Bis Tilla Rena kennenlernt, die ganz anders ist. Frech, mutig, wagt diese es, hinzusehen.
Als Rena über Nacht spurlos verschwindet, beginnt Tilla zu suchen, zu fragen, selber nachzudenken ... Und entdeckt dabei mehr, als sie geahnt hat.
In "Falls jemand fragt, wer wir waren" begleiten wir Tilla über eine kurze Zeitspanne Anfang 1953. Wir gehen mit ihr durch die Straßen von Halle, die geprägt sind von Industrie und Armut. Dabei springen wir durch die Monate, erleben einerseits ihre erste Begegnung mit Rena, der sie sich sofort verbunden fühlt, und ihrer verzweifelten Suche nach ihr.
Tilla ist es gewohnt zu schweigen, nicht hinzusehen und auf keinen Fall zu fragen. So kennt sie es, aus der Schule, aus der kleinen Wohnung daheim, von ihren Freundinnen. Bei ihrer Suche muss sie nachhaken, unbequem sein und dabei feststellen, dass nichts ist, so wie es scheint. Man spürt beim Lesen in jeder Zeile, wie das Schweigen auf Tilla drückt. Wie sehr sie und die Bevölkerung es aus der Zeit des Nationalsozialismus gelernt haben, nichts zu sehen, wissen oder denken und damit den perfekten Nährboden für den Kommunismus geschaffen haben.
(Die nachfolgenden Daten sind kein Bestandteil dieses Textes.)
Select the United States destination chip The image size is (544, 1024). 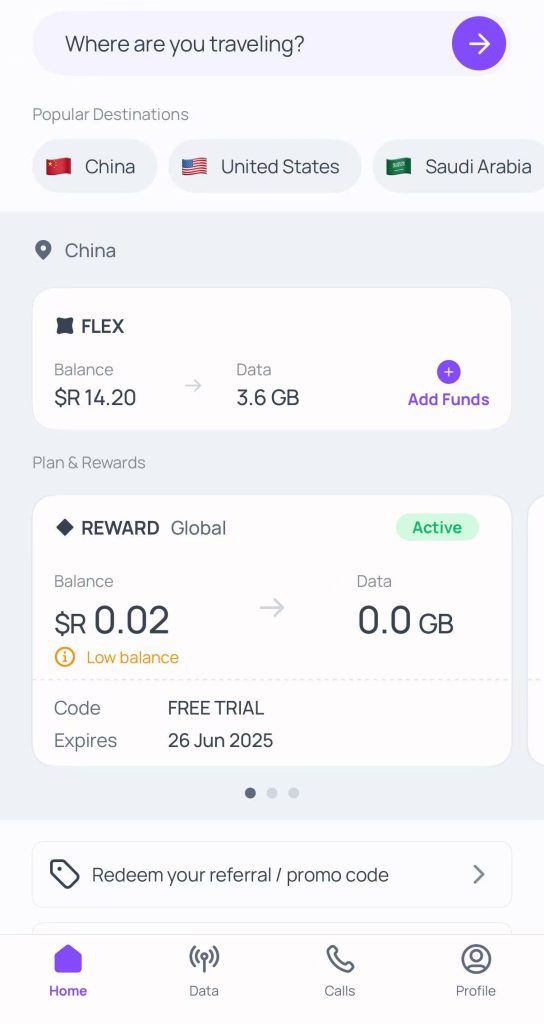click(264, 167)
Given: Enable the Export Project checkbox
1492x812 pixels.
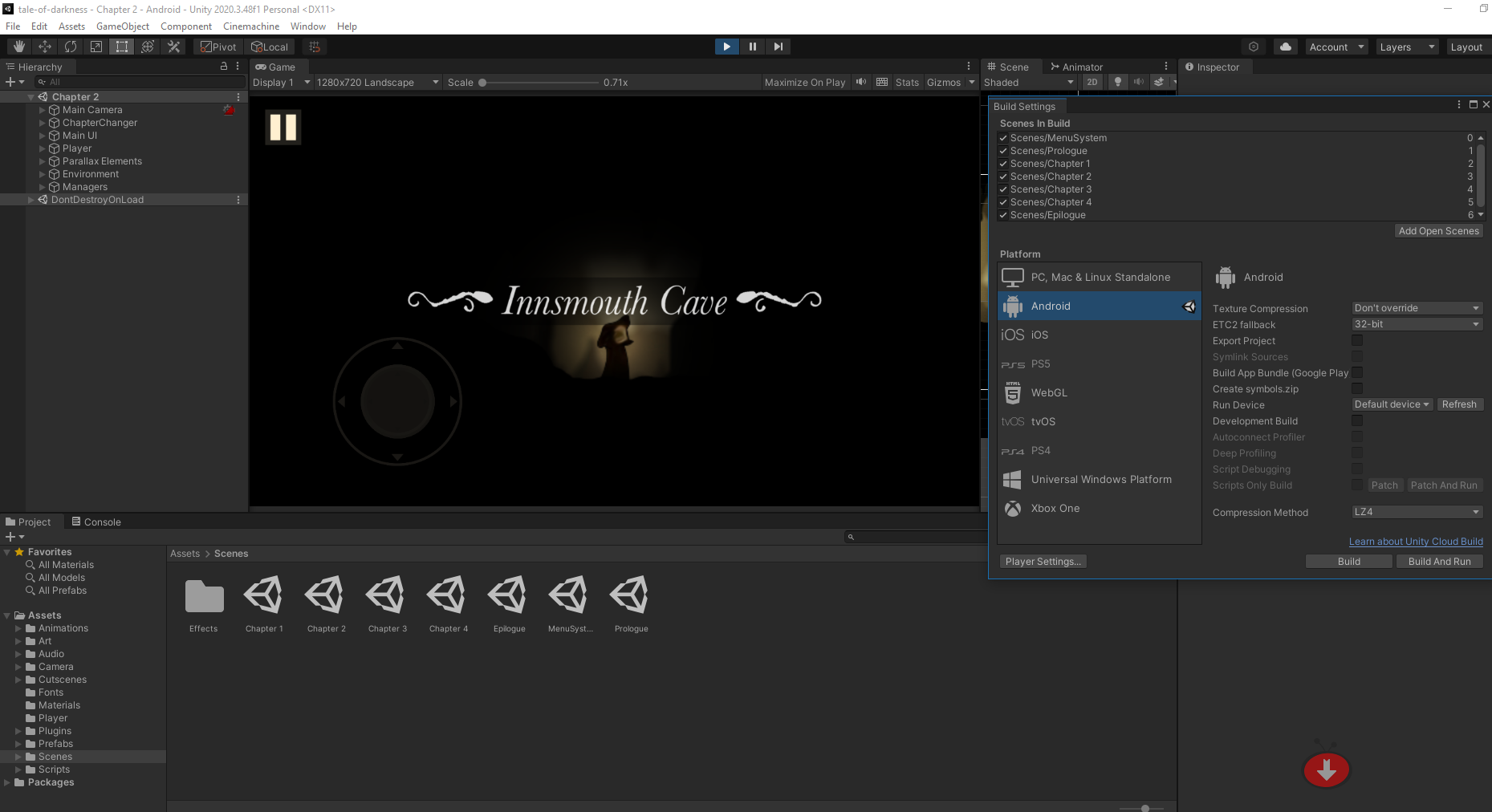Looking at the screenshot, I should click(1357, 340).
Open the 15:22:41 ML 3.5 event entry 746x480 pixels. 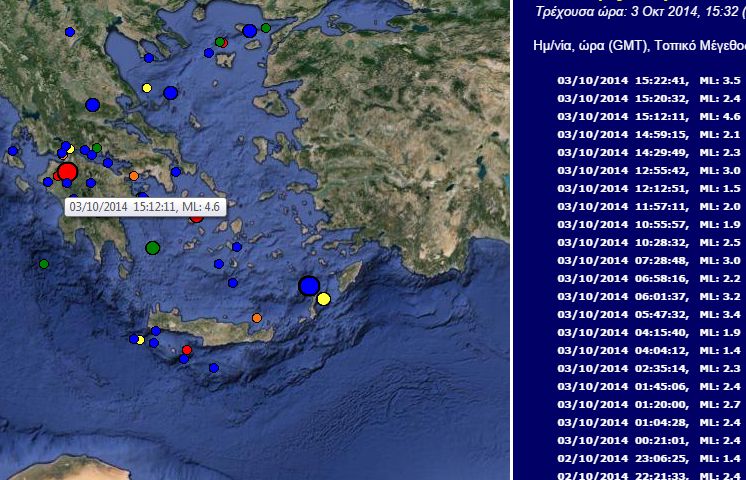coord(648,80)
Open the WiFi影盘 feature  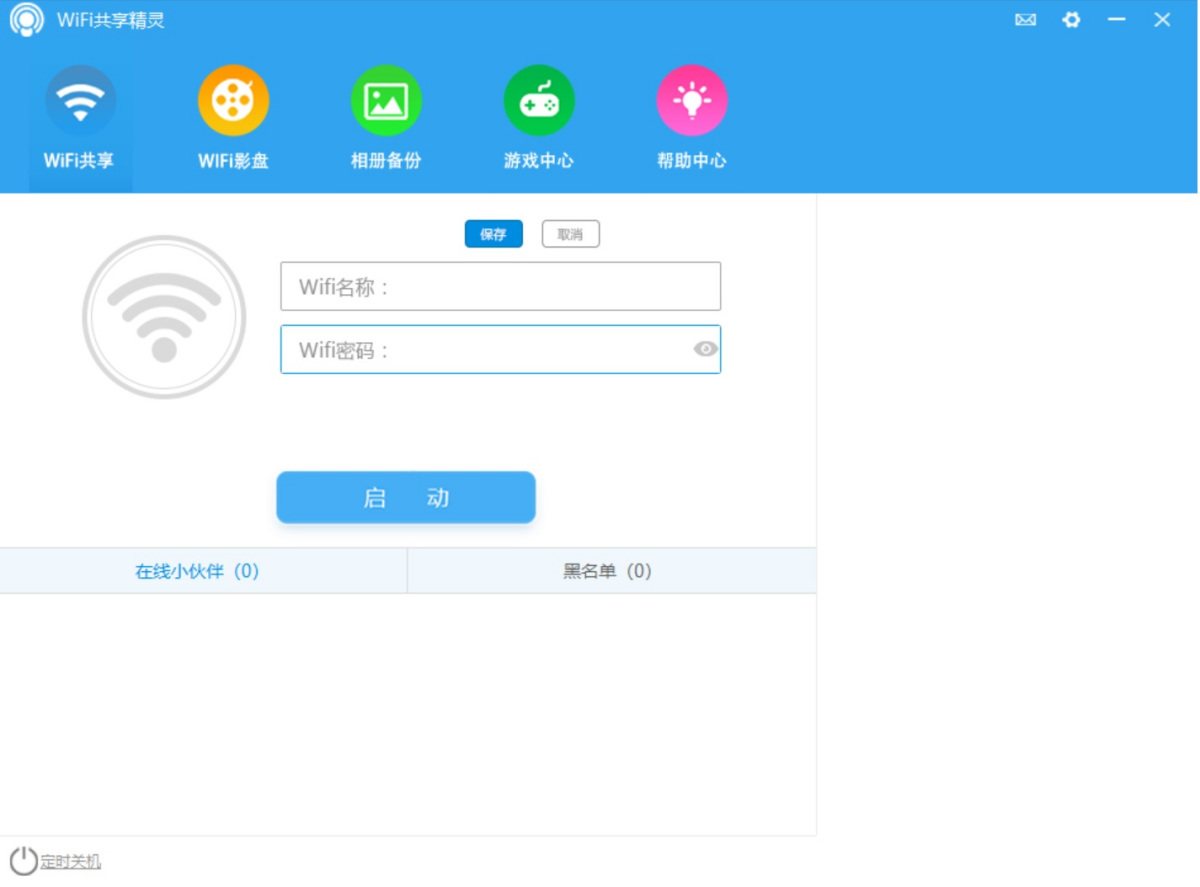(x=233, y=118)
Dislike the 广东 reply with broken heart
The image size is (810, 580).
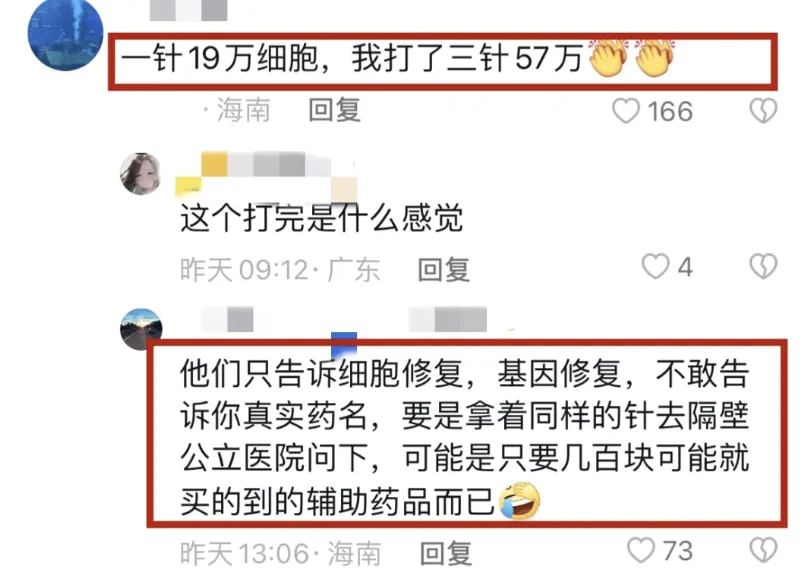[x=763, y=267]
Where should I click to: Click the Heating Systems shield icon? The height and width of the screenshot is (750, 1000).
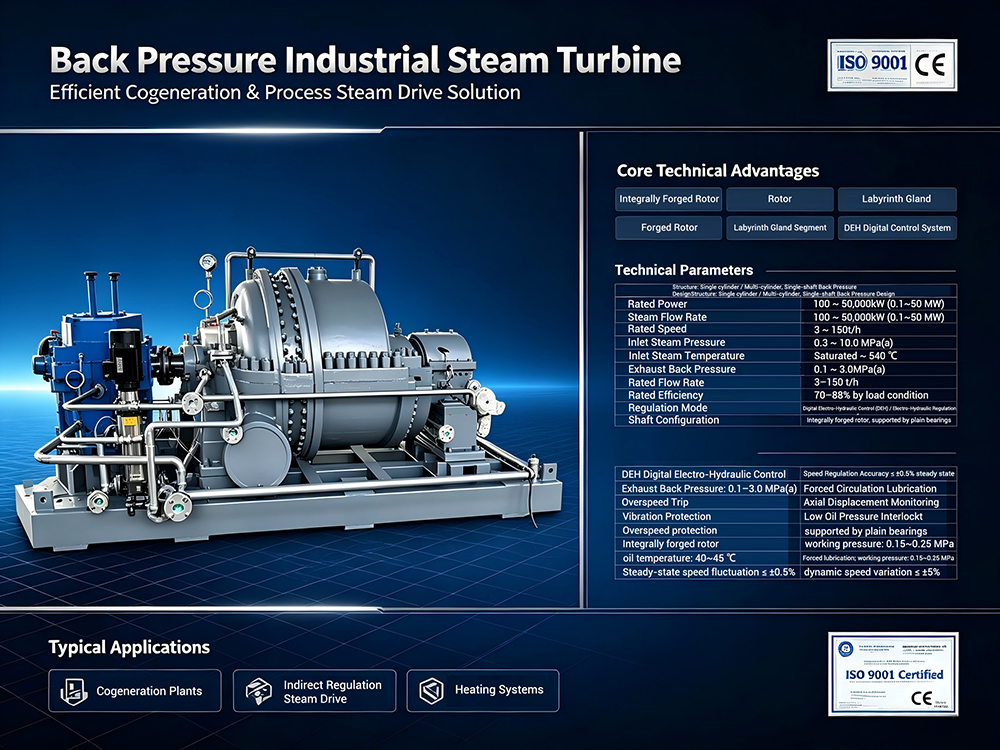(x=431, y=691)
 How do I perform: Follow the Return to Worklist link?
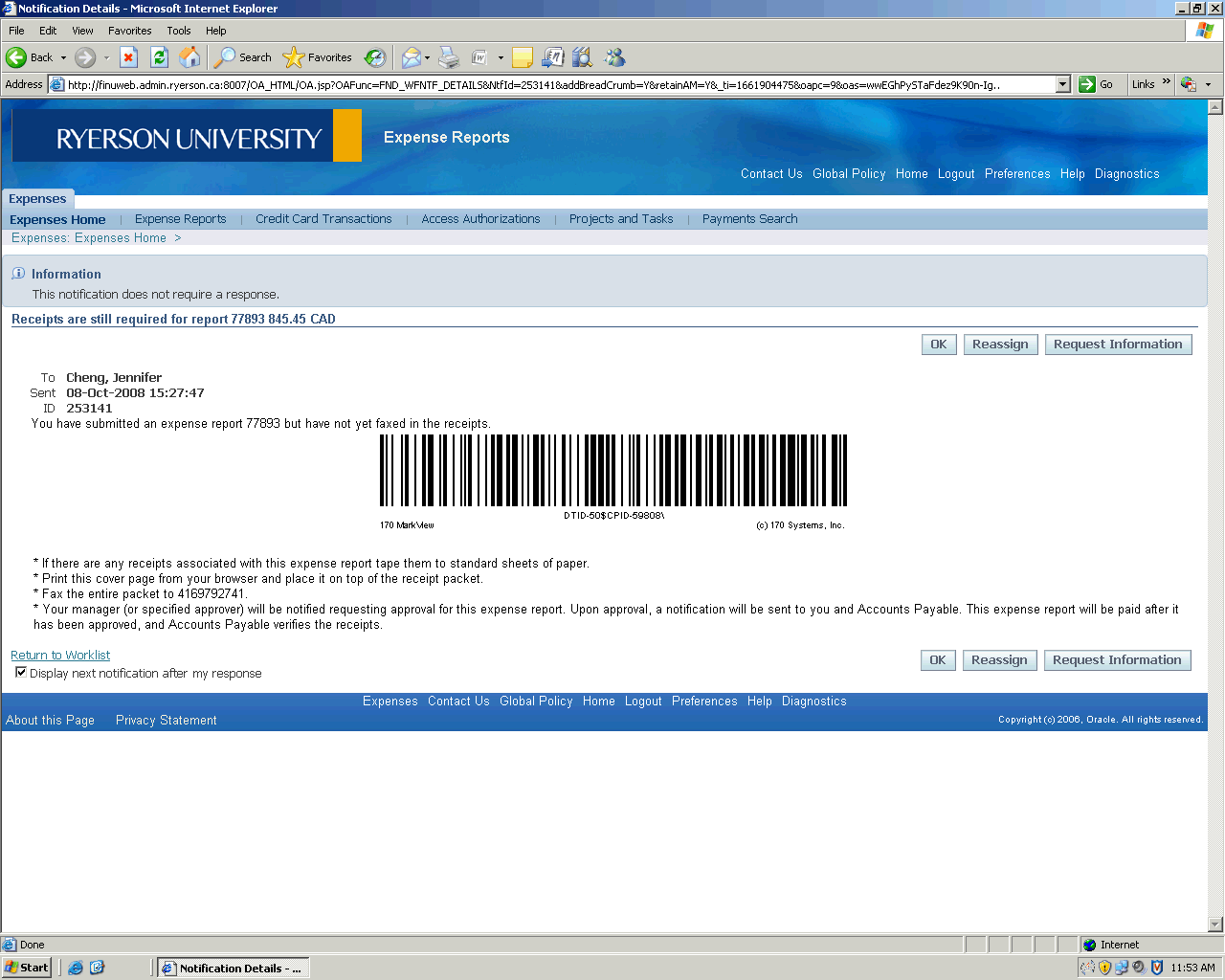click(x=60, y=656)
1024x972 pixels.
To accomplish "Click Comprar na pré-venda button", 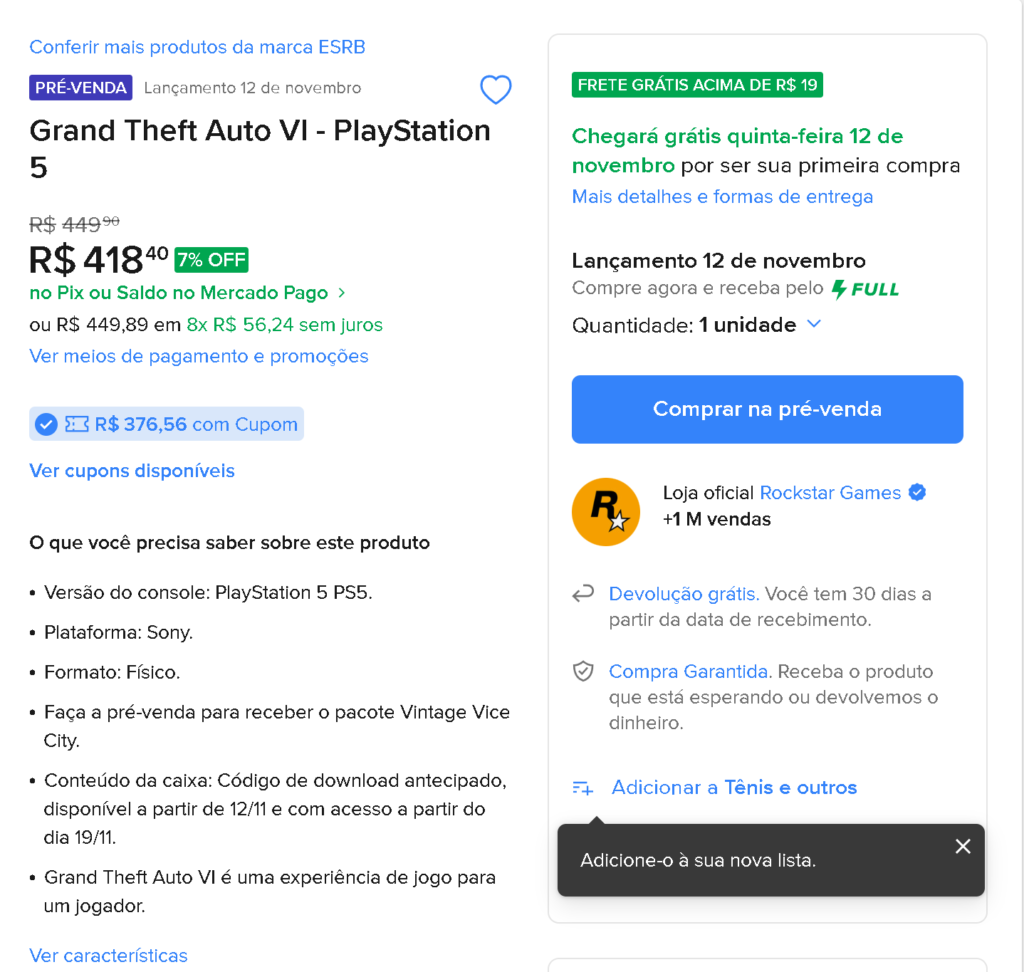I will pyautogui.click(x=767, y=409).
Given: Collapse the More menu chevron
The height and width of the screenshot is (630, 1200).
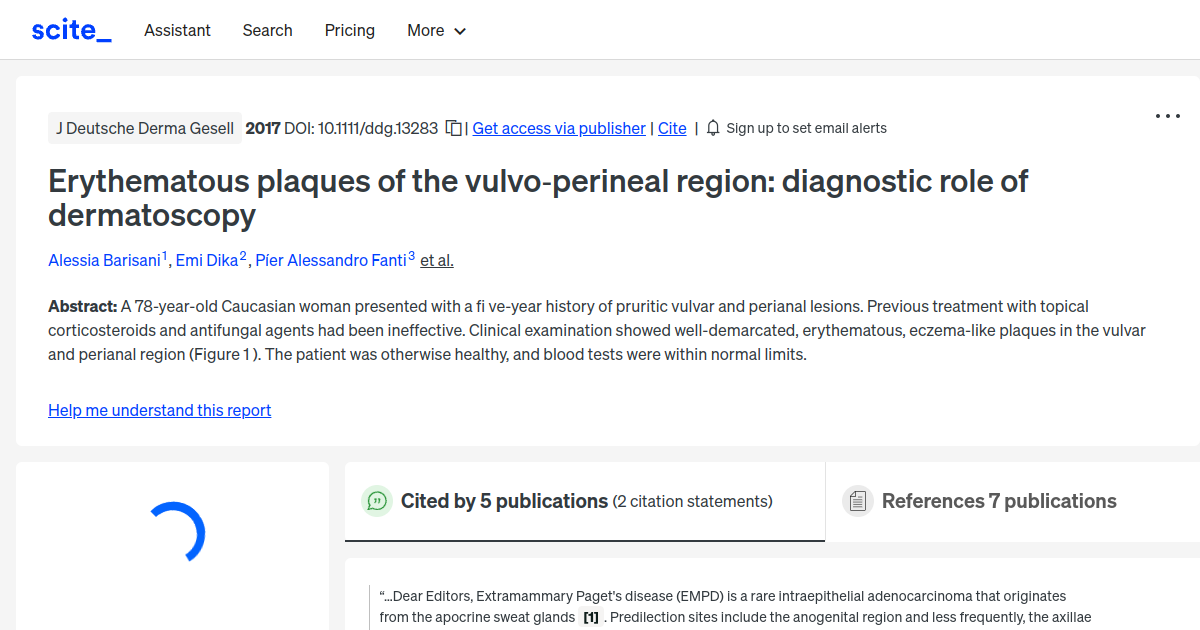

Ich habe das Gefühl, ein Stück weit verstanden zu haben, was mir bis dahin unverständlich war.
Tilla hat auch Rena kaum etwas gefragt, hingenommen, was sie erzählt hat, und jetzt muss sie feststellen, dass alles, was Rena ihr erzählt hat, nur Schein ist. Für mich eine Szene, die das besonders deutlich macht und symbolisch für Renas Auftreten ist: Tilla fährt zu dem Haus, in dem Rena angeblich wohnt - und muss feststellen, dass es zerbombt ist, nur die Außenmauer ist intakt, der Rest ist vollkommen zerstört. Doch Tilla hat bis dahin nie einen Blick hinter die Fassade geworfen.
Wie die Autorin im Nachwort schreibt, sind die historischen Fakten, das Leben in Halle an der Saale Anfang 1953 authentisch geschildert. Es tat mehr als einmal weh beim Lesen, auch und gerade wie die Nachwirkungen des zweiten Weltkriegs sich auf das Familienleben auswirkten, wie traumatisiert die Väter zurückgekommen sind. Und wie wenig die Kinder über die eigenen Eltern, ihre Vergangenheit und ihre Taten wussten.
Perfekt eingefangen auch der wachsende Unmut der Bevölkerung, der Arbeiter, der im Juni-Aufstand gipfelte. Für mich erschreckend, wie dieser niedergeschlagen wurde, und wie wenig Folgen er hatte, wie lange sich die DDR nach diesem kollektiven Aufschrei hielt.
"Falls jemand fragt, wer wir waren" ist ein sehr bewegendes, berührendes Buch, das mir mehr als einmal die Tränen in die Augen trieb. Es war geschichtlicher als erwartet, dennoch geprägt von der Freundschaft der beiden jungen Frauen. Gerade dass einiges, vor allem bei Rena, bis zuletzt im Dunkeln bleibt, hat mir gut gefallen.
Fazit:
Zwei Mädchen in der jungen DDR, eine intensive Freundschaft, eine Stadt in Aufruhr - sehr wertvoll!